フレイルは、加齢により心身が老い衰えた状態ですが、日々の活動や定期的な運動による身体機能の維持などを行うことで予防できるとされています。一方で、高齢者がフレイルを認知する機会が少ないことや、フレイルを判定するデータが測定時点の限られた情報であること、予防や改善のための機会が限られていることなどから、フレイルが進行していても認知できず、改善に向けた対応が遅れたり、不可逆的な状況に陥ってしまったりしていることが危惧されています。また、医療分野でも患者層の高齢化により、さまざまな病気とフレイルを合併して発症する患者が極めて多く、フレイルが治療や回復に大きな影響を与えていることが研究で明らかになっていますが、フレイルの評価が日常臨床には十分浸透していないことや、フレイルの評価に十分な時間を割くことができないのが現状です。

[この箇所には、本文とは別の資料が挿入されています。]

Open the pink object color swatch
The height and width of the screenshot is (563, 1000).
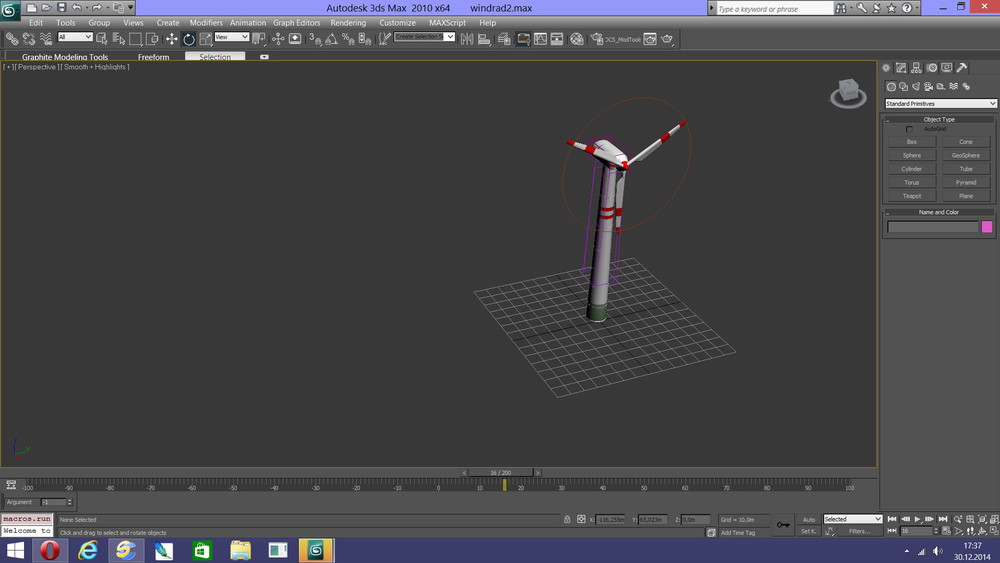(x=987, y=227)
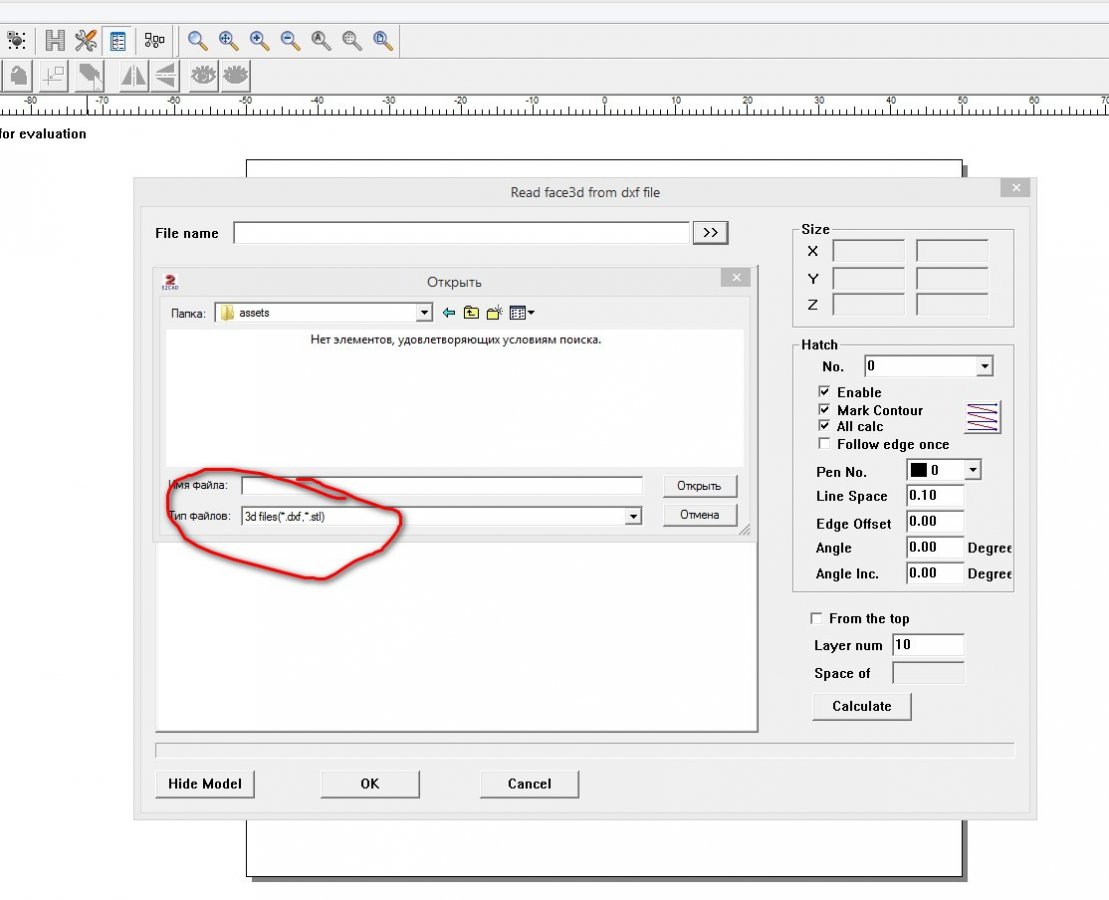Open the Тип файлов file type dropdown

(x=632, y=516)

そこで、フレイルに関連する因子を連続的にセンシングできる身近な手段として、スマホを活用したフレイルリスクの自動判定および改善傾向の可視化を実現することを目指して歩行速度や歩行の安定性、身体活動量に加え、社会的なフレイルに関する情報などをスマホから自動的かつ連続的に取得し、AIを活用して、フレイルの有無やフレイルリスクのレベルを自動で判定できるアルゴリズムの開発を行います。

アルゴリズムが完成した暁には、スマホを持ち歩くだけで自身のフレイル状態が可視化され、将来のフレイルリスクを認知できるようになることで、医師の適切な助言・指導等フレイル予防への早期介入につなげることが期待できます。

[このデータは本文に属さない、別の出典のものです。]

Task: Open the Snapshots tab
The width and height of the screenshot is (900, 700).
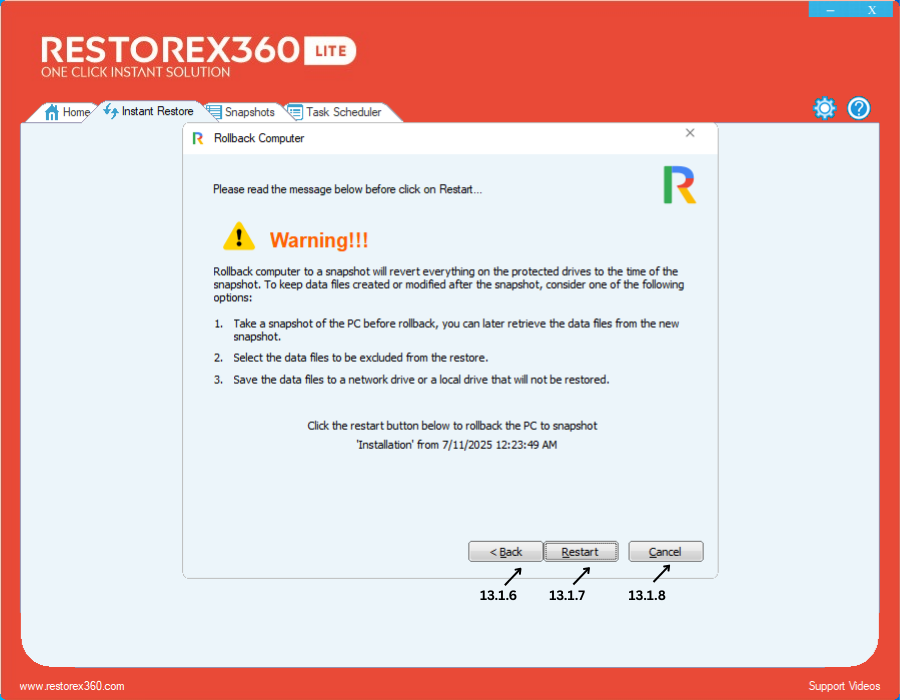Action: 241,112
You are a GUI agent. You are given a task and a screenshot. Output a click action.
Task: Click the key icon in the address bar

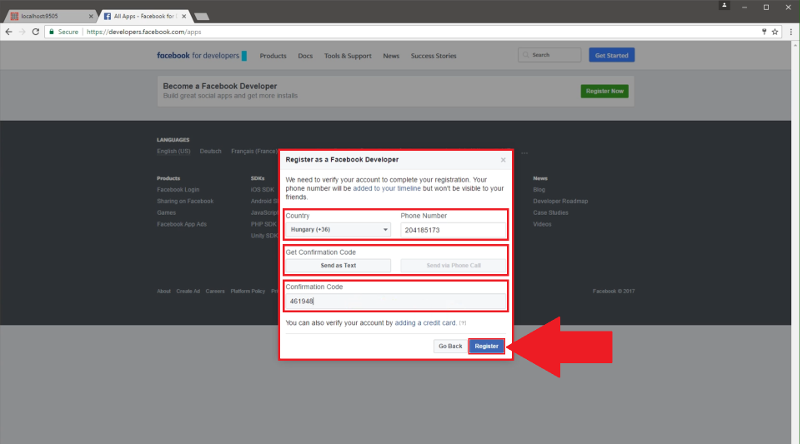point(761,32)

本アプリは、Apple社の「ヘルスケア」及びGoogle社の「GoogleFit」を利用してデータを収集します。iPhoneには加速度センサーなどの高機能センサーが搭載されており、歩行速度等の運動データのセンシング性能に優れています。標準搭載されているヘルスケアと連携することで、精度の高い歩行データのセンシングが期待できます。また、高齢者層におけるスマートフォンの所有率はAndroidが多いことから、本アプリがフレイル予防といった高齢者層を主要ターゲットとしていることを鑑み、Androidユーザーに広く普及しており馴染みの深いGoogleFitのデータも研究対象としています。

ヘルスケア及びGoogleFitによりセンシングされた運動データは、本アプリが定期的に研究用のサーバへ送信します。ユーザーは、サーバに蓄積されたデータを本アプリで閲覧でき、また、自身の一週間の歩行結果通知を受け取ることができます。ただし、提供された情報やアドバイスが、ご自身に適合するか否かのご判断は、利用者ご自身の責任においてご判断ください。

 

本アプリを通じてGoogleFitで収集した運動データ、また、本アプリを通じて実施するアンケートの回答データは、フレイルを判定するためのアルゴリズムなどの研究に利用します。

収集されたデータは、個人が特定できない形で保存されます。機密保持に万全を尽くし、外部に漏れないように取り扱います。詳細はプライバシーポリシーをご確認ください。

 

本研究は学校法人北里研究所北里大学医学部・病院 倫理審査委員会で承認された臨床研究です。